▶ _The task_
Across the material below, how many lines contain the word "Associated"? Give only the number.

▶ _Material provided_
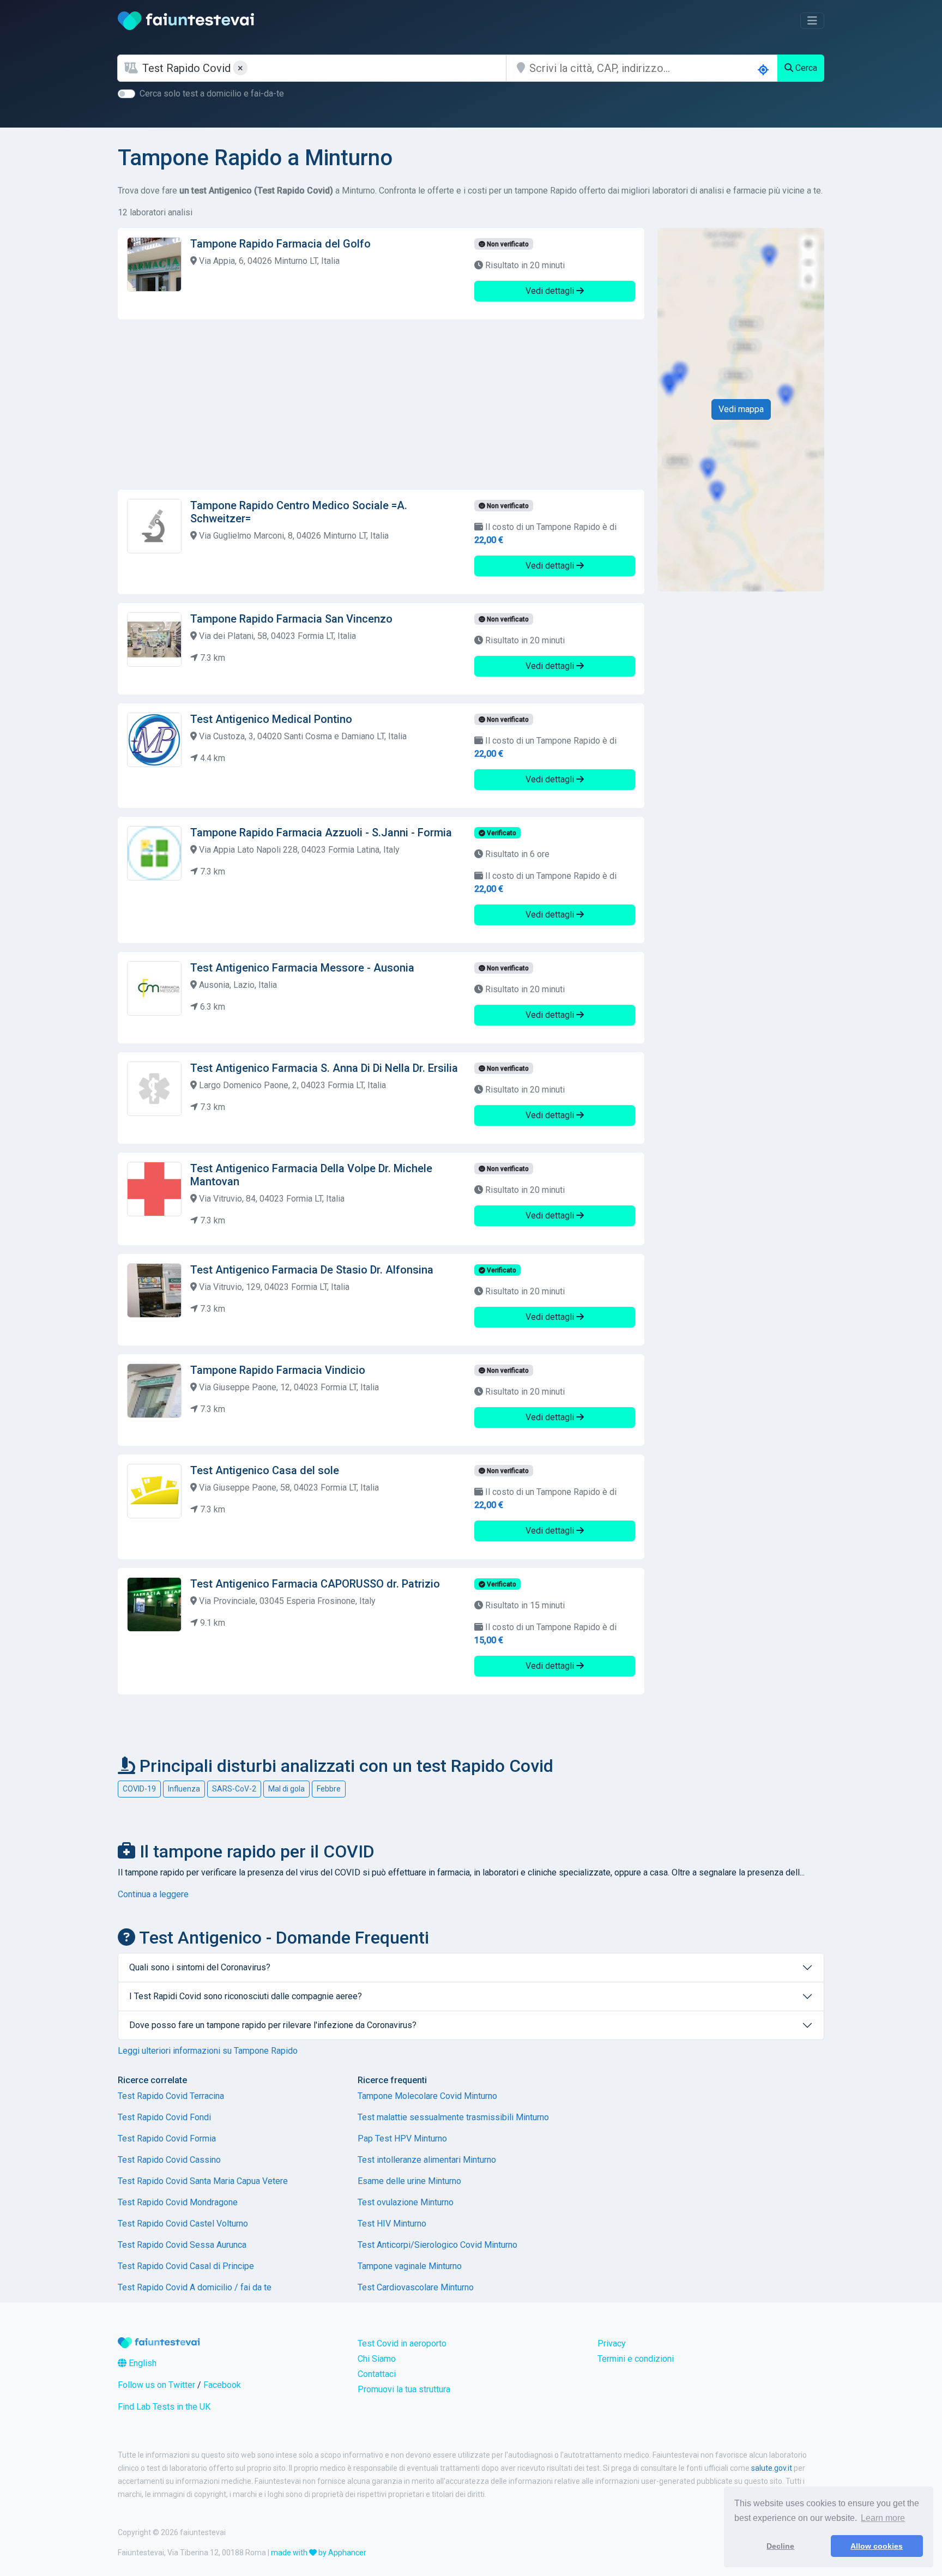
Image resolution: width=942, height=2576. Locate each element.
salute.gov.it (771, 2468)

==

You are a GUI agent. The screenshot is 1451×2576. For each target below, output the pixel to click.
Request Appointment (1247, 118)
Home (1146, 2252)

--

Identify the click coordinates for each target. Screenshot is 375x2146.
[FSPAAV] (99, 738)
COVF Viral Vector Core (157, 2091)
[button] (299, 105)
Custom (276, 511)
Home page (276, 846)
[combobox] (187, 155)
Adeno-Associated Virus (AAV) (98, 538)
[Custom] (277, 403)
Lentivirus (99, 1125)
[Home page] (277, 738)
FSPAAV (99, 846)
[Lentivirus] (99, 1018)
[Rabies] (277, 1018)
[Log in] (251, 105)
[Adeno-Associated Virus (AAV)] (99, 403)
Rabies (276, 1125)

▶ _Your solution_
2